++++ TEXTE FOURNI ++++

La
disparition
de l’individu en tant que sujet économique,
juridique et acteur de l’histoire, est partie intégrante
du programme communiste
original (Fin)
( Compte-rendu de la réunion générale de Parme 1958 )
(«le prolétaire»; N° 472;Juin-Juillet-Août 2004)
La force ou la
raison
Il est connu que nous avons critiqué la conception du parti de masse et la
façon de diriger les partis communistes qui avait été introduite dans
l’Internationale sous l’appellation inexacte de bolchévisation; mais nous avons
toujours pris grand soin à ce qu’on ne prenne pas notre critique pour une qui
découlerait de l’apologie de la démocratie en général, idéalisant un type de
parti valable pour tous et débouchant inévitablement là où les staliniens
aboutirent, comme il était facile de le prévoir: dans le pacifisme social le
plus plat.

++++ DONNÉES FOURNIES ++++

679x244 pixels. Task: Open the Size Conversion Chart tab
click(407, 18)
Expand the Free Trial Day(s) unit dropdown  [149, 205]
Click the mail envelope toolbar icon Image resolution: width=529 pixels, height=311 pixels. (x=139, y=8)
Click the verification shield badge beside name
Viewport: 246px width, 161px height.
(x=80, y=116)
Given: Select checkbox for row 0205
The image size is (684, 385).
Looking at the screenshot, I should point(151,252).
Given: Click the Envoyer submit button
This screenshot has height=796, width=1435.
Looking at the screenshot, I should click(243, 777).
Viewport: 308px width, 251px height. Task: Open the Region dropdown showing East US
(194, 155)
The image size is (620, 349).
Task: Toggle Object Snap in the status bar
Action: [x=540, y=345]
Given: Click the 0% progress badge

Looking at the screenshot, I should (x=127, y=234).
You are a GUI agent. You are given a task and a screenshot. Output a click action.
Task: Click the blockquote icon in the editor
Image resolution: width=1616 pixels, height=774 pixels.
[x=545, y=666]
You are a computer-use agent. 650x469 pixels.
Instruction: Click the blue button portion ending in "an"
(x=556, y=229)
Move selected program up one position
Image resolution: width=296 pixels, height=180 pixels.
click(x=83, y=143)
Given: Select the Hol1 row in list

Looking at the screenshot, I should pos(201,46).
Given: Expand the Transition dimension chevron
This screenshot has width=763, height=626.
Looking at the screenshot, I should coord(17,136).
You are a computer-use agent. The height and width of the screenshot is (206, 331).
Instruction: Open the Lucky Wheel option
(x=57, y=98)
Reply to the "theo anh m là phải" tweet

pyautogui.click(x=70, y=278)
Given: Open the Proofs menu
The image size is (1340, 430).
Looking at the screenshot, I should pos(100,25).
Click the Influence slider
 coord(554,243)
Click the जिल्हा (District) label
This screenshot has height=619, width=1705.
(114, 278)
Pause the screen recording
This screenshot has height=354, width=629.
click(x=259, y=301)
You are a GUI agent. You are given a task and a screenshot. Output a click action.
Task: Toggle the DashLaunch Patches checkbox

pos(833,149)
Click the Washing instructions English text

++++

> SÉRIE D'EXERCICES:
1. D'après le texte fourni, sous quelle appellation la façon de diriger les partis communistes a-t-elle été introduite dans l'Internationale ?
2. Relevez dans le titre du texte fourni tous les rôles de l'individu dont la disparition est annoncée.

> CORRIGÉ DES EXERCICES:
1. Sous l'appellation inexacte de bolchévisation.

2. Sujet économique, sujet juridique, acteur de l'histoire.